Pearson said the relationship ended because “you know how young people are. We drifted apart.” He also noted, “Tommy Chapman came into her life about that time.”

Thomas “Tommy” Chapman was “Berry’s chauffeur, flunky, whatever you want to call it,” said Flo. “Tommy would pack Gordy’s stuff, his suit and clothes and this and that. He also worked with Mary.

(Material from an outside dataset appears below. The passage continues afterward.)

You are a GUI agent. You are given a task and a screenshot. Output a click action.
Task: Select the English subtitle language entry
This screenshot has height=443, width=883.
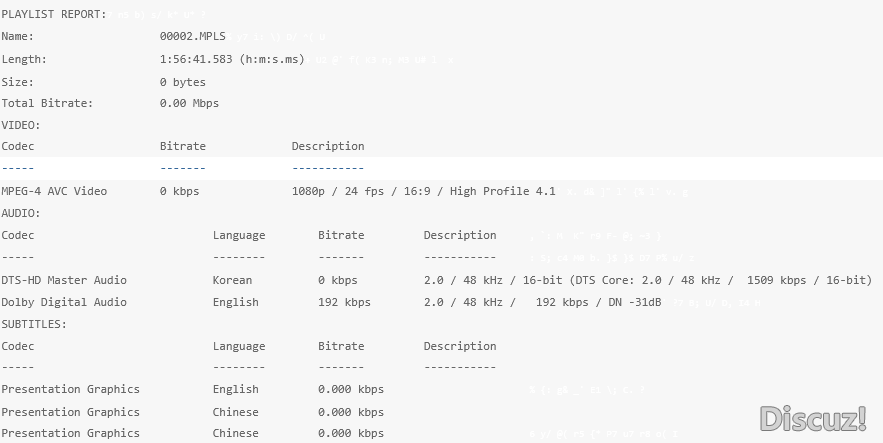235,389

“I was kind of a standoffish type,” Flo said. “I wasn’t that interested in too many guys. I never have been. One was always enough for me.” She also discussed the love lives of her fellow Supremes: “Mary had a friend in Puerto Rico. . . . Very good-looking Puerto Rican. He was crazy about Mary; I mean
crazy
. He was real jealous. But she ended up marrying another Puerto Rican, Pedro Ferrer [Ferrer was from a Dominican family; his father was a banker in Puerto Rico]. . . . Diane dated Timmy Brown [of the Philadelphia Eagles].

. . . I don’t think there was too much to it. That’s the only person I can remember her dating, except for Berry Gordy.”

By 1969 the gossip columns would call Gordy and Ross “constant companions,” and the question most asked about them was why they didn’t marry.

Gordy said in 1970 that he and Ross “haven’t chosen to be married for several reasons.” Then he laughed and added that he had “tried to marry her a couple of times. But why should she marry me when she’s got me already?

She’s free, rich, and talented. Get married for what?”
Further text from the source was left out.